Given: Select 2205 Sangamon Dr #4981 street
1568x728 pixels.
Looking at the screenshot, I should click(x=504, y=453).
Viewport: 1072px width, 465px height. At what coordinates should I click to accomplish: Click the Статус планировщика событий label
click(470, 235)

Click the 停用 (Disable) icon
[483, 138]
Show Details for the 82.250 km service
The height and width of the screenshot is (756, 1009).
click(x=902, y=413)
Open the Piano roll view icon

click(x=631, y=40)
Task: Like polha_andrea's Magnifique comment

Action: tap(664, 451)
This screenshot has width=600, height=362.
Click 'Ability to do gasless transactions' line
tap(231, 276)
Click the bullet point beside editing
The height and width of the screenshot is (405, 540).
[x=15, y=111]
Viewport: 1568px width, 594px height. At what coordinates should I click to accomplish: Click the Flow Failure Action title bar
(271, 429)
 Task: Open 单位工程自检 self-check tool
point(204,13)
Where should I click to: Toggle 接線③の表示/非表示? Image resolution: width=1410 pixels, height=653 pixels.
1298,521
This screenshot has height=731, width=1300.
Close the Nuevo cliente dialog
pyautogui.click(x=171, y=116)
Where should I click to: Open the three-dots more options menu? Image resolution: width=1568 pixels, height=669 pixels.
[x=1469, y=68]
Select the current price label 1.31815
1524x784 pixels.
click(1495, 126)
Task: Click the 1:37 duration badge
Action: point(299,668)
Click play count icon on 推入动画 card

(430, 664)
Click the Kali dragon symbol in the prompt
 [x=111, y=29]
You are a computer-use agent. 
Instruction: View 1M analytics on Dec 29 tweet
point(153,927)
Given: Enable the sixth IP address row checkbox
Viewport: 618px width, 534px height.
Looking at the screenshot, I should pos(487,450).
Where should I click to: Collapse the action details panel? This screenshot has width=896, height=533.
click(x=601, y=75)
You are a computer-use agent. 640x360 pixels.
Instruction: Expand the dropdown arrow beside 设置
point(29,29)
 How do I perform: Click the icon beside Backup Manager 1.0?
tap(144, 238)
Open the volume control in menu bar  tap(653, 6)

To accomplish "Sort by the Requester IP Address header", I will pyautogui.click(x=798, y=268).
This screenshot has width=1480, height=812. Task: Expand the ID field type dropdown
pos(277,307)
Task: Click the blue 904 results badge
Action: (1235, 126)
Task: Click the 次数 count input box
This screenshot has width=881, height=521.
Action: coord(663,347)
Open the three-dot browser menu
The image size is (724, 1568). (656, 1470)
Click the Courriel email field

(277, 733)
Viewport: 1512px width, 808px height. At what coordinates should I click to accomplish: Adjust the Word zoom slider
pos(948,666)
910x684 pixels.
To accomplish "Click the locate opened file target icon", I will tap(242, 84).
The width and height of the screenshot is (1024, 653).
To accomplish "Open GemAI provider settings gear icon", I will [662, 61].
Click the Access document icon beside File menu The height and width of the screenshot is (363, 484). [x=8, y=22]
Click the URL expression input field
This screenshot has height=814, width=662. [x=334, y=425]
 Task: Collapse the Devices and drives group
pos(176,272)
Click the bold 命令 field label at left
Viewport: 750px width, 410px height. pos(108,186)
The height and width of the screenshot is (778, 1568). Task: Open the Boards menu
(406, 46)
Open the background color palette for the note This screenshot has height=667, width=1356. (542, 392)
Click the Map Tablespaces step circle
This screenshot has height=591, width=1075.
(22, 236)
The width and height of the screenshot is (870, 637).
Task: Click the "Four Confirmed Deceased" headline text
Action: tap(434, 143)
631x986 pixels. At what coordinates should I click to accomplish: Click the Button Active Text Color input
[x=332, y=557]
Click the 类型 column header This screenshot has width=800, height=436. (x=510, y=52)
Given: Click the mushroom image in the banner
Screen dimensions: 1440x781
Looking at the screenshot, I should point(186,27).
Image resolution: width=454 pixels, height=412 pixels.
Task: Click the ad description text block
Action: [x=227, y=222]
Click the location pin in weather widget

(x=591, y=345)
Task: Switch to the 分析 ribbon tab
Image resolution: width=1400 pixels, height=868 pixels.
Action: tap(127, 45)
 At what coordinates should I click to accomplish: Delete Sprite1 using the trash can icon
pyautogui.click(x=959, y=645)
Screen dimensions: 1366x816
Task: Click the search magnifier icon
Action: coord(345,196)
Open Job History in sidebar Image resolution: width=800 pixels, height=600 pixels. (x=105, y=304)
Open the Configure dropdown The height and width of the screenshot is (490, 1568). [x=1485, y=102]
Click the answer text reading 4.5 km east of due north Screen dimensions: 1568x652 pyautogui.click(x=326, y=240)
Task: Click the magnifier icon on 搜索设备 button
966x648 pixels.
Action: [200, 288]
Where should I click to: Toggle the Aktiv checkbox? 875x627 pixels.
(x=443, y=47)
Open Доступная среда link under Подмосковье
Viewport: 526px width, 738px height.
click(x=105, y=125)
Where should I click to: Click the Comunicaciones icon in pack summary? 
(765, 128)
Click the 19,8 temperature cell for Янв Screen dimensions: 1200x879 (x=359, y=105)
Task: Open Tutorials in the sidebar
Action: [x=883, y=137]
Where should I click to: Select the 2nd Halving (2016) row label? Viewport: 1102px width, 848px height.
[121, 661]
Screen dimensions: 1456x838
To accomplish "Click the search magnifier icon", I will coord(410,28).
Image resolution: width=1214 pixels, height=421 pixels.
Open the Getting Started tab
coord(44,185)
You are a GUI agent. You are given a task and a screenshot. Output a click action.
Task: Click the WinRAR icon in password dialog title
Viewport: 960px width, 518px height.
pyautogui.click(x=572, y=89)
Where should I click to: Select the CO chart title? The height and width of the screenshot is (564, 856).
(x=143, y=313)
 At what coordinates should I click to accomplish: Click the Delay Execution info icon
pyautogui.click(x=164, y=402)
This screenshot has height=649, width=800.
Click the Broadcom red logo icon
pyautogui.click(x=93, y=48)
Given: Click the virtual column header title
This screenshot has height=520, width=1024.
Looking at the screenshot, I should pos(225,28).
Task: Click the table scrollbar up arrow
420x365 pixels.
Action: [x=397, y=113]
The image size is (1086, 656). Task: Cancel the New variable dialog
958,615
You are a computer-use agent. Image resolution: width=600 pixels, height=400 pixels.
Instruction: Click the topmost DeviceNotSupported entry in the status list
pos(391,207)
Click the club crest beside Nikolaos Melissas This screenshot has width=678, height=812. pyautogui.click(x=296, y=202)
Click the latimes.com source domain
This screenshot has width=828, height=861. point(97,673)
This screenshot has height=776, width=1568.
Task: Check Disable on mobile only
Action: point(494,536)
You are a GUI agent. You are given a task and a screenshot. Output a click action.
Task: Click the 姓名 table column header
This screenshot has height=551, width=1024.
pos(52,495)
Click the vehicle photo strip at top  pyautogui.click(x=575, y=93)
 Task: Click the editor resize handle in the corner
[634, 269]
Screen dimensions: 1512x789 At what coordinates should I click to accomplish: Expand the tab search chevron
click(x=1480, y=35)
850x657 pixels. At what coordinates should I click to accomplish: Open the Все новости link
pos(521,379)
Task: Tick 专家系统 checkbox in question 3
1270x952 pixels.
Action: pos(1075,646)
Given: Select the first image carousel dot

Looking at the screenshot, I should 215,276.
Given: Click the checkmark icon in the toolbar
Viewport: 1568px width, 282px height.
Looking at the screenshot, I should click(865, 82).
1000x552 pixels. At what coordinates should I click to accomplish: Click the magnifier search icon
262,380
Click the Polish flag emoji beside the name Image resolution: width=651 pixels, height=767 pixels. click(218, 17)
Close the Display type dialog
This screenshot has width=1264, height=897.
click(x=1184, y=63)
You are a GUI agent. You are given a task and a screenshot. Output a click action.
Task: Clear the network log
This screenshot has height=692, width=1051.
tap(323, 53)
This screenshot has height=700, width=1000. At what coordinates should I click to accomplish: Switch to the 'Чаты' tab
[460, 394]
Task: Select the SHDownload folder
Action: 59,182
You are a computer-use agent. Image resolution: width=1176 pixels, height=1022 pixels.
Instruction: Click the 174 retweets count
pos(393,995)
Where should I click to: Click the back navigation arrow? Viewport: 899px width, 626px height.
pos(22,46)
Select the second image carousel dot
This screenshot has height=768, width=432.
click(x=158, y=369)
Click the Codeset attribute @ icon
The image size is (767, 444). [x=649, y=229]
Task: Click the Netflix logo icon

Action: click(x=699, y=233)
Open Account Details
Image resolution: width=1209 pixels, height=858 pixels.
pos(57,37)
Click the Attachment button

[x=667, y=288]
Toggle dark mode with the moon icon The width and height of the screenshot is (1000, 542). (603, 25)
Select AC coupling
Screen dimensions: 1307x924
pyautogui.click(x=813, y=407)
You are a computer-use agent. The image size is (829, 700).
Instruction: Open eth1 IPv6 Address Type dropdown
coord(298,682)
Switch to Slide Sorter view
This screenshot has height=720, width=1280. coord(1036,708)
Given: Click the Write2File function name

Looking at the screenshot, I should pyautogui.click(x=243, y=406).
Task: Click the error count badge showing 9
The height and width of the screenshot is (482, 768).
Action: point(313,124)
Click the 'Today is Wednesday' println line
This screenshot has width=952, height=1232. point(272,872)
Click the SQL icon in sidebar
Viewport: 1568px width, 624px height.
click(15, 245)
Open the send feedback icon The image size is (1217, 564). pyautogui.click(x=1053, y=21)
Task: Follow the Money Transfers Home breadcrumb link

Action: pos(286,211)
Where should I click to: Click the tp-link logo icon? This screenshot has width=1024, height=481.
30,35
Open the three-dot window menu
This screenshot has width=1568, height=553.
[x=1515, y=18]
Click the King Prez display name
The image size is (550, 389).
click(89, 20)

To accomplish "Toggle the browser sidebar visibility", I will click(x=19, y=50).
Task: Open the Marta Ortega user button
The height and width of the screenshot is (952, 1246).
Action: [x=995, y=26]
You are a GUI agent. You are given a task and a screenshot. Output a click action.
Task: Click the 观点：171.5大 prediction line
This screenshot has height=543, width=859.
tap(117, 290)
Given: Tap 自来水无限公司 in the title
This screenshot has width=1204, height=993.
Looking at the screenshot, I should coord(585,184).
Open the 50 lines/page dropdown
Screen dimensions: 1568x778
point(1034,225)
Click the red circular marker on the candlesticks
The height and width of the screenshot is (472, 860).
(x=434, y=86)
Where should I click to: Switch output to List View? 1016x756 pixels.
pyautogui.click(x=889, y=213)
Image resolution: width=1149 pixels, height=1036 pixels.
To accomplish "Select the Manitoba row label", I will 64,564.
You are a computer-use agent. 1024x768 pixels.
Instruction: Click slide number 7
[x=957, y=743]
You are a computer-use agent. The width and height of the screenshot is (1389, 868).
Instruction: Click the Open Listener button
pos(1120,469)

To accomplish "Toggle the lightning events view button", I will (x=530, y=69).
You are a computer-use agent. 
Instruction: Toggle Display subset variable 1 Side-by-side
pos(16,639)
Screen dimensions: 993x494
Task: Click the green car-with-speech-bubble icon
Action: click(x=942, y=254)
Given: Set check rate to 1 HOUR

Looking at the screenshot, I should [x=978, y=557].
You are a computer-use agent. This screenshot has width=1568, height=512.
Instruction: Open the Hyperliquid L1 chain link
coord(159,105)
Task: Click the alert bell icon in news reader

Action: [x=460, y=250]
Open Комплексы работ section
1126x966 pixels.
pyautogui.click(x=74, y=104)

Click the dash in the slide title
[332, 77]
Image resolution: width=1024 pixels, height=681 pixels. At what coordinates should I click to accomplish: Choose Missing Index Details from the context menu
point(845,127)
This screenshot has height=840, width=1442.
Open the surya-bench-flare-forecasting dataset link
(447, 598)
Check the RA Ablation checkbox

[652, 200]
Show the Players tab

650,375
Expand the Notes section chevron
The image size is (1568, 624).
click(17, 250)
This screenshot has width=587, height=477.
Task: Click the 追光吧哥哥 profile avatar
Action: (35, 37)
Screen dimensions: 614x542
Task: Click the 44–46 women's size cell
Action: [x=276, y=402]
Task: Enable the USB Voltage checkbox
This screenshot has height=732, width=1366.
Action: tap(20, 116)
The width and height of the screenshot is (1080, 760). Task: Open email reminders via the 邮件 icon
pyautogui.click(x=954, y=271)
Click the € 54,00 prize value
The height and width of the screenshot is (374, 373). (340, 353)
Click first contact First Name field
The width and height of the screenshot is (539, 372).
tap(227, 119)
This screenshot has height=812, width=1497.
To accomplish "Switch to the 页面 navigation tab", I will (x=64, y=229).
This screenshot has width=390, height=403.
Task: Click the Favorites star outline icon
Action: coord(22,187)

## TASK OBJECTIVE
Your answer should be a single number, namely how many lines of the data above hold "Enable".

## OUTPUT OF THE TASK
2